> [SOURCE DATA]:
_____

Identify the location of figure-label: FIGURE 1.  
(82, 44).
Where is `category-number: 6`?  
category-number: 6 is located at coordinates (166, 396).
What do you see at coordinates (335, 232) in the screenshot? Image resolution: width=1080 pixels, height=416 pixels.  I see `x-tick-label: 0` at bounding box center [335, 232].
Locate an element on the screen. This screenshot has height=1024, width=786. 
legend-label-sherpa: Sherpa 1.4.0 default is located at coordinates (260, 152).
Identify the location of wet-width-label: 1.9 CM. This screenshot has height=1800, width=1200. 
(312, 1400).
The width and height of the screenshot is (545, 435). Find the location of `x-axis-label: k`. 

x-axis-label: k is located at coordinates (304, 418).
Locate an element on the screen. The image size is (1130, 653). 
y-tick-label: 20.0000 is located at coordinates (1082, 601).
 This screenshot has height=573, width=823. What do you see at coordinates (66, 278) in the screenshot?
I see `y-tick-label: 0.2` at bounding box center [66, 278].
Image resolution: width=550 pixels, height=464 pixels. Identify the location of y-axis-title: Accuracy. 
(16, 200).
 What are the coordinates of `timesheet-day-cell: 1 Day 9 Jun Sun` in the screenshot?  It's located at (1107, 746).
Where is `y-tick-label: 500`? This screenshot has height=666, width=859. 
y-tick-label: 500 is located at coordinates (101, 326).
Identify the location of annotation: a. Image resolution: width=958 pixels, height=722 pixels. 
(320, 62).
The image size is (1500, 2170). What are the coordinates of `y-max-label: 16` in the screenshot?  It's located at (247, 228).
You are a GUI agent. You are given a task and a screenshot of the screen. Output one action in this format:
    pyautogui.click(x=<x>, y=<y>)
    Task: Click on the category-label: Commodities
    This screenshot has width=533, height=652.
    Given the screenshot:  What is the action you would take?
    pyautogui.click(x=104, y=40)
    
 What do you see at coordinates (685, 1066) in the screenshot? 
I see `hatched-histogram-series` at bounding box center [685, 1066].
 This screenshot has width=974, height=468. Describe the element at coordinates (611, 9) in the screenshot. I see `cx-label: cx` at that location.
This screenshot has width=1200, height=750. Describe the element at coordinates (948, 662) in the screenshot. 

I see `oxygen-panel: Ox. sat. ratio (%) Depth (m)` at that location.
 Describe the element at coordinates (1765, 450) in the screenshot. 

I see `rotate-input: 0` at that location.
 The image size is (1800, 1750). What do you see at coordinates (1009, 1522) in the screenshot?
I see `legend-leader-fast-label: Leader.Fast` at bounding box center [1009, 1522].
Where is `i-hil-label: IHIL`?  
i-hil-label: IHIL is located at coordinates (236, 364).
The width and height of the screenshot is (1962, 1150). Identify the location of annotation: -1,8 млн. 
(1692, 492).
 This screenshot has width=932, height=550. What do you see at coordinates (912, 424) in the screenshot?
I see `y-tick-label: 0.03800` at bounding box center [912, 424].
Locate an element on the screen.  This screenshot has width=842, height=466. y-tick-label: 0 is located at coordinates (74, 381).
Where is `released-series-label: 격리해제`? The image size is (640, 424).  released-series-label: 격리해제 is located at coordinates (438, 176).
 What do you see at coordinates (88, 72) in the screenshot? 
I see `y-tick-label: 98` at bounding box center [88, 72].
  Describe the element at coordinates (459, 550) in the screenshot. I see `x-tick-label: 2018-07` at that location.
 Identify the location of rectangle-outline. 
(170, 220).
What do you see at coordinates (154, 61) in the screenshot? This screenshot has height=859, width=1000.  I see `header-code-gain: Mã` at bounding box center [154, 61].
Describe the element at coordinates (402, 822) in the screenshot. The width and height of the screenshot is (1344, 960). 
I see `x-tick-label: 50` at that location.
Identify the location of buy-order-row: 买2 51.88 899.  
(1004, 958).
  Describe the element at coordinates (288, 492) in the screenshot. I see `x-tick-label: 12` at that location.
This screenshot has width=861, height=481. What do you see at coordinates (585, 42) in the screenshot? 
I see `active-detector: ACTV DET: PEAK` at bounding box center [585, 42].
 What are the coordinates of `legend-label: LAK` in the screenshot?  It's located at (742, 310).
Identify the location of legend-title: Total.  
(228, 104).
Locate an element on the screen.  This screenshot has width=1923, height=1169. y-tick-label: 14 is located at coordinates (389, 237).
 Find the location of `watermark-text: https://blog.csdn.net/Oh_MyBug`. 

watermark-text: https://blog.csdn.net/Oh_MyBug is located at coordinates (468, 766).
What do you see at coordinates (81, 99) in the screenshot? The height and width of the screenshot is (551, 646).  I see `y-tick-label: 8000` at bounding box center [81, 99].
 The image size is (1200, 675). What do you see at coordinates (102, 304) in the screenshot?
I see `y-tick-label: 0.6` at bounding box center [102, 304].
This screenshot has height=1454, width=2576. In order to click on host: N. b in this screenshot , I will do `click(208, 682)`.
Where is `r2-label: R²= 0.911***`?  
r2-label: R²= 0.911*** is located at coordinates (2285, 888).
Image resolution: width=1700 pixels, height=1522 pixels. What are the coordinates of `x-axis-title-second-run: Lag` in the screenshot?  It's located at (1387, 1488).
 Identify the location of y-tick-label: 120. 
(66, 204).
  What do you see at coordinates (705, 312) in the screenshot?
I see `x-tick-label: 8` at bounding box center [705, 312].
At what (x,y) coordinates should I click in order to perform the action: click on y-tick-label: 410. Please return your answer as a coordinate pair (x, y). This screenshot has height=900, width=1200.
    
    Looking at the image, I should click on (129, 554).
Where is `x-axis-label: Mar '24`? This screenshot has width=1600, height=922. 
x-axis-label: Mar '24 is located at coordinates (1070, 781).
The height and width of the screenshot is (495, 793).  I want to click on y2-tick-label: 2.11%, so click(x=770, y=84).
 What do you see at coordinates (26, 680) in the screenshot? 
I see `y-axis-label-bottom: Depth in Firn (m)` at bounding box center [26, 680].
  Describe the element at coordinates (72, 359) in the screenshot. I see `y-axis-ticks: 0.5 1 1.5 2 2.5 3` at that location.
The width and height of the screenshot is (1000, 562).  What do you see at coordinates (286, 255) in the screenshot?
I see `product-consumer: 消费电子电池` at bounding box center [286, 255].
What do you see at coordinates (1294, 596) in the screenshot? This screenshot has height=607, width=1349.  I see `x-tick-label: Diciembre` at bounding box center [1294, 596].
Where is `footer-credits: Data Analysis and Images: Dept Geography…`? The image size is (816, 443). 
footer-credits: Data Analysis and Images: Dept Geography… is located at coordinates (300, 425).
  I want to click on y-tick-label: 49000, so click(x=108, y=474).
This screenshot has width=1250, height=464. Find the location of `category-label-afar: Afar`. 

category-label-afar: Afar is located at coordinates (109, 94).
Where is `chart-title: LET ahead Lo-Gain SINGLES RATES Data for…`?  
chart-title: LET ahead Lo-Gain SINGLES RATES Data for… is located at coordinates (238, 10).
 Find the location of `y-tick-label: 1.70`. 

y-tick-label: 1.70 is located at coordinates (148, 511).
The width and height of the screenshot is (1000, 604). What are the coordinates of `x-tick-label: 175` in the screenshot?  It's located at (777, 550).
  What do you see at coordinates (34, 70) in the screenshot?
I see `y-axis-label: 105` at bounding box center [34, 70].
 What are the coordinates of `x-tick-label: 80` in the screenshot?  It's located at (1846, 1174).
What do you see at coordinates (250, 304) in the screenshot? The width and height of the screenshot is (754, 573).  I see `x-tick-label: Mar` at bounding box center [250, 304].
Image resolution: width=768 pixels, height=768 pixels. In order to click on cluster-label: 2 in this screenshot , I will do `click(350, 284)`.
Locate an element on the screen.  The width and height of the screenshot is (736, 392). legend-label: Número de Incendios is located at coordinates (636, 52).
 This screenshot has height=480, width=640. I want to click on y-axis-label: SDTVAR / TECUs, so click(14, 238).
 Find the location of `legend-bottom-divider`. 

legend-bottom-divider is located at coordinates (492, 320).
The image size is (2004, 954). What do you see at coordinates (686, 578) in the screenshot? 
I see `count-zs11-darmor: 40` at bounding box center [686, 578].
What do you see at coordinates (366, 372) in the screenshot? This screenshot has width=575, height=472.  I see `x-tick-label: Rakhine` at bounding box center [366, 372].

_____

> [YOUR INSTRUCTIONS]: Print the lines from the line with "Image resolution: width=1700" to the line with "Describe the element at coordinates (72, 359)", both included, exactly as they appear.

> [SOLVED EXERCISE]:
Image resolution: width=1700 pixels, height=1522 pixels. What are the coordinates of `x-axis-title-second-run: Lag` in the screenshot?  It's located at (1387, 1488).
 Identify the location of y-tick-label: 120. 
(66, 204).
  What do you see at coordinates (705, 312) in the screenshot?
I see `x-tick-label: 8` at bounding box center [705, 312].
At what (x,y) coordinates should I click in order to perform the action: click on y-tick-label: 410. Please return your answer as a coordinate pair (x, y). This screenshot has height=900, width=1200.
    
    Looking at the image, I should click on (129, 554).
Where is `x-axis-label: Mar '24`? This screenshot has width=1600, height=922. 
x-axis-label: Mar '24 is located at coordinates (1070, 781).
The height and width of the screenshot is (495, 793).  I want to click on y2-tick-label: 2.11%, so click(x=770, y=84).
 What do you see at coordinates (26, 680) in the screenshot? 
I see `y-axis-label-bottom: Depth in Firn (m)` at bounding box center [26, 680].
  Describe the element at coordinates (72, 359) in the screenshot. I see `y-axis-ticks: 0.5 1 1.5 2 2.5 3` at that location.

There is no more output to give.